■ Brief ■
Find the line containing "Add FIFA points with plus badge" in the entries; transcribe it and all remaining lines through the end, exactly as they appear, but not the pictures.

■ Source records ■
· · · · ·

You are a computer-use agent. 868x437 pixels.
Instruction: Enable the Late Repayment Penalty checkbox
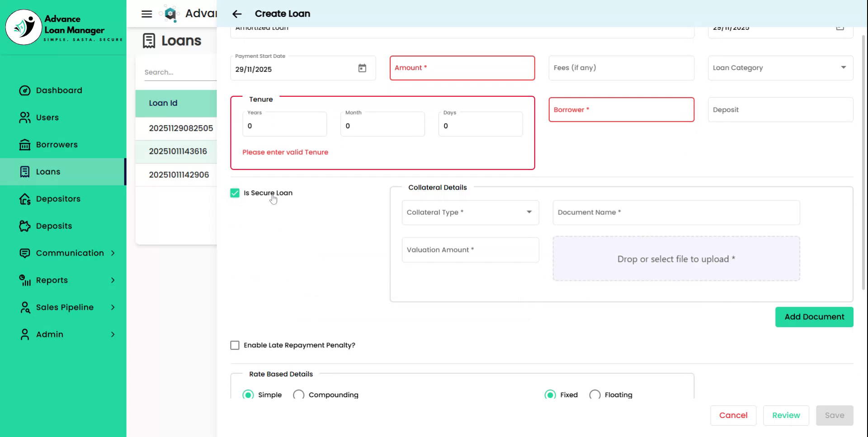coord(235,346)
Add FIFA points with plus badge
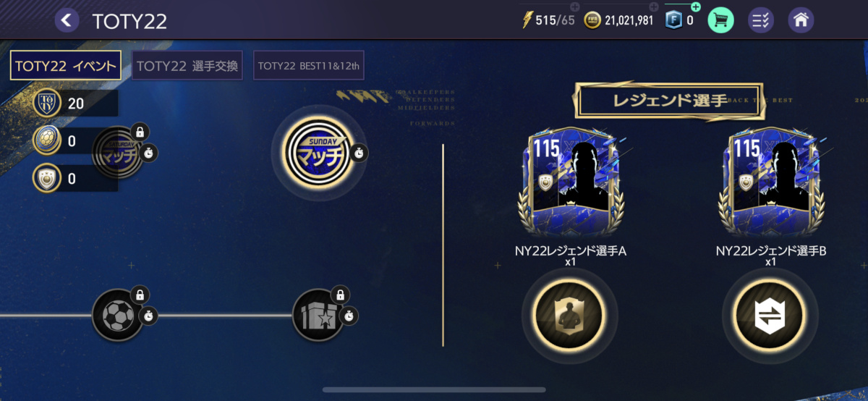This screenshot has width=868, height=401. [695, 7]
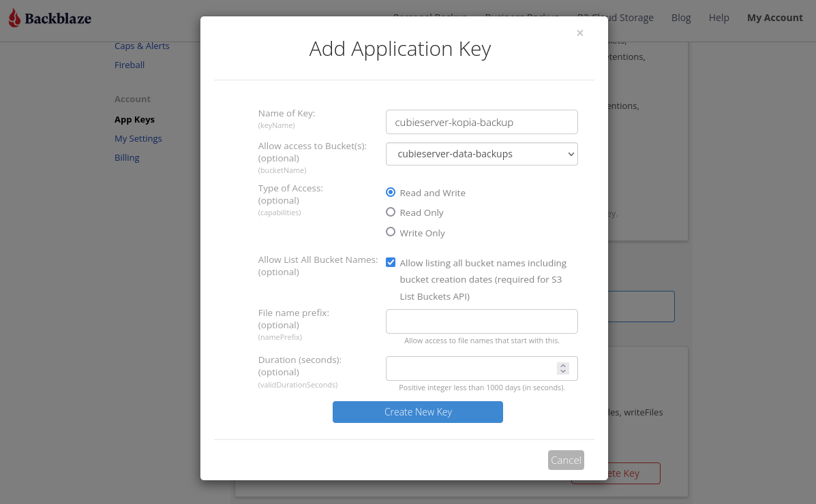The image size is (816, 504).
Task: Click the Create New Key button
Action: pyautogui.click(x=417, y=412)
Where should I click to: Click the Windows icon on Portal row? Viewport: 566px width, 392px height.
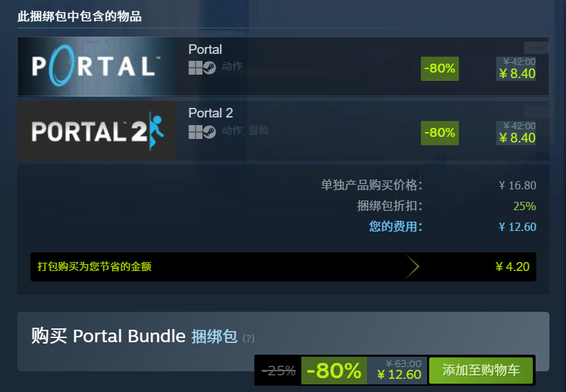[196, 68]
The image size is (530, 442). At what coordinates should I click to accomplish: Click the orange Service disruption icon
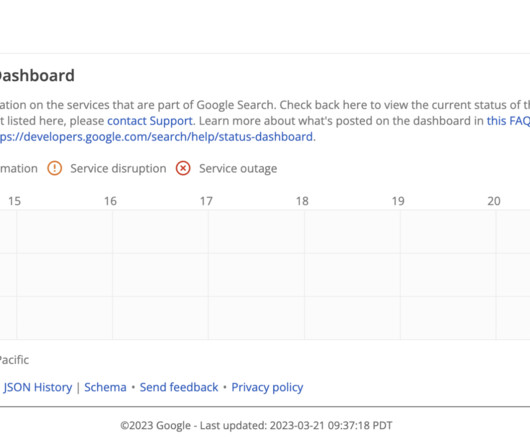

· · · · ·

■ Answer for this exercise ■
Add FIFA points with plus badge
This screenshot has width=868, height=401. [695, 7]
The image size is (816, 504).
Task: Click the Create New Key button
Action: pyautogui.click(x=417, y=412)
Where should I click to: Click the Windows icon on Portal row? Viewport: 566px width, 392px height.
[196, 68]
The image size is (530, 442). At what coordinates should I click to accomplish: Click the orange Service disruption icon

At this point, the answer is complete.